Do 4 sets in all directions. Don’t pull too hard until you feel pain though, you should only pull until you feel a good stretch.

We don’t want you to go injuring your favorite member now do we? Oh and if your having a hard time getting a good grip on your soldier, I use toilet paper. If you can find something softer which still gives you a good grip, then go for it. I’ve even heard of people using boxers.

Even though I can’t see how well that can work… You may start to get an erection since it’s your first time. It can be annoying, but don’t sweat it, it’s happened to EVERYONE. Just give it time and that’ll go away.

Next up, the basis of all PE, the Jelq. This is mainly go girth, you’ll be using this pretty much throughout your PE journey.

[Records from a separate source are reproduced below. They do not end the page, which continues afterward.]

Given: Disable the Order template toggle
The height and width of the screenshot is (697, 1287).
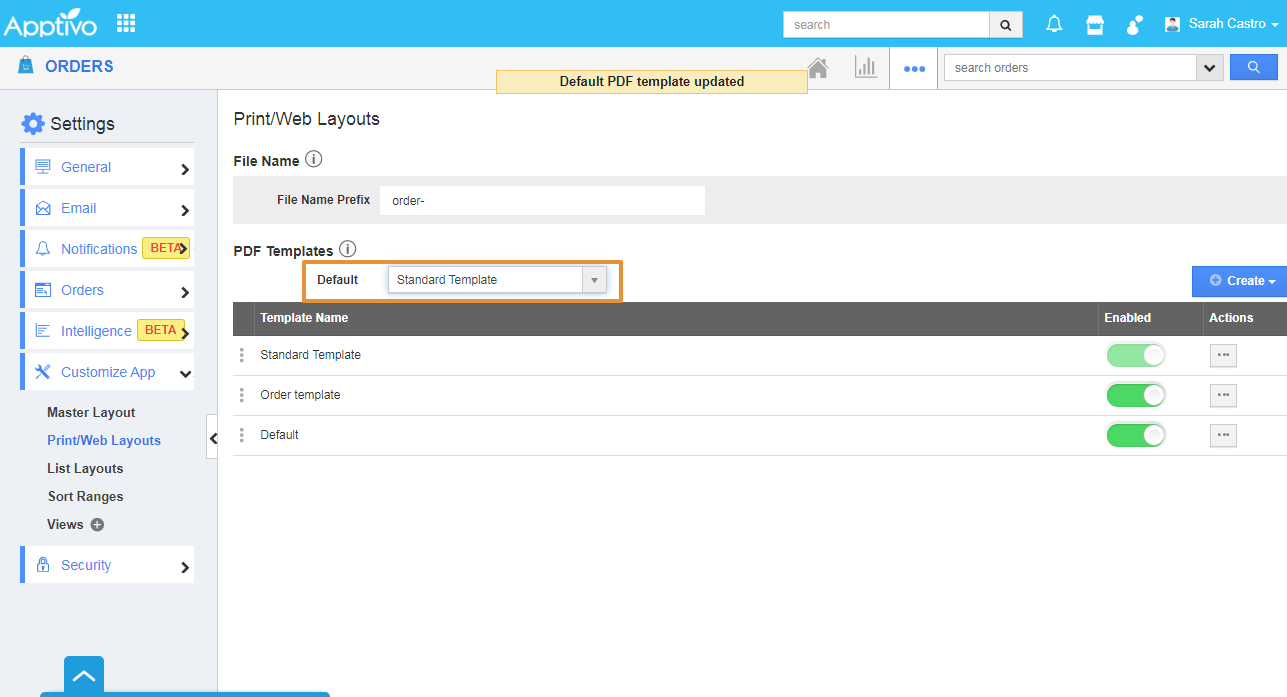Looking at the screenshot, I should pyautogui.click(x=1135, y=395).
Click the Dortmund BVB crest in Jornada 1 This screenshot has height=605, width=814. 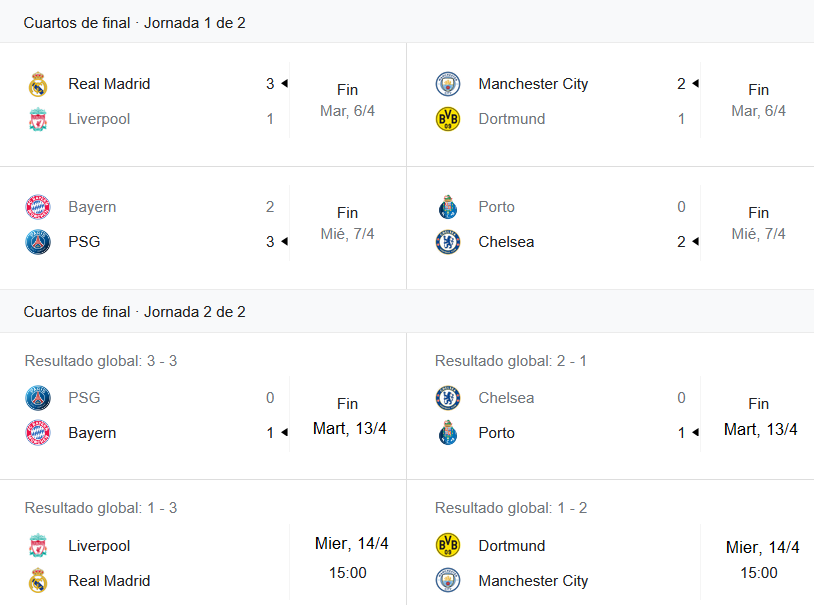coord(447,119)
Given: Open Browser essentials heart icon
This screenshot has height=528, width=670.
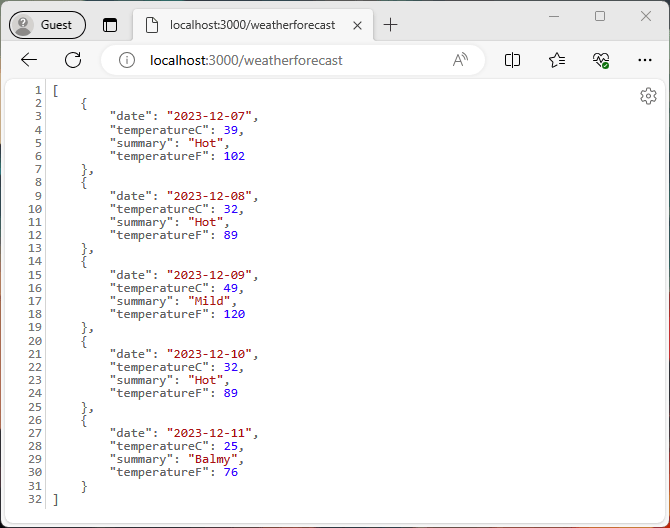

For this exercise you should use lubrication. Preferably water based. Baby oil is a good choice or Stives moisturizer but might switch to baby oil after my supply runs out.

You’ll be using lubrication for most of your girth work, so you should get some before you start.  You should always do your girth exercises after your stretching exercises for this reason, since you’ll probably have a hard time grabbing your head and getting a good grip if it’s lubricated.

Now, for the exercise, first off, get yourself an 80% erection. I usually know I’m at around 80% when I’m hard but I can still bend it pretty easily. Once you’ve got that taken care of, make an OK grip at the base and slide it up towards the head. This should take about 2-3 secs. Make sure your pushing the blood and not just the skin.

Now when your up at the head, switch hands and start again. Do 25 of these in your first week. Then, each week, add another set of 25. Continue like this until you reach 200 jelqs, which should be around the end of your second month. Remember to always massage after each set. This’ll help prevent injury.

The last important thing to talk about is the Warm up and Warm down. For the warm up, before you start the Long Schlong, take a hot towel and wrap it on your penis for about 3 mins. It’s that simple. For the warm down, you can either do the warm towel again, or you can do what I do and take a bath or a shower. They all work. Some have developed fancier ways to warm up.

And there you go! Those are the basic exercises that most people do in their first month of Penis enlargement. Now go start so you can marvel at the effects of these techniques.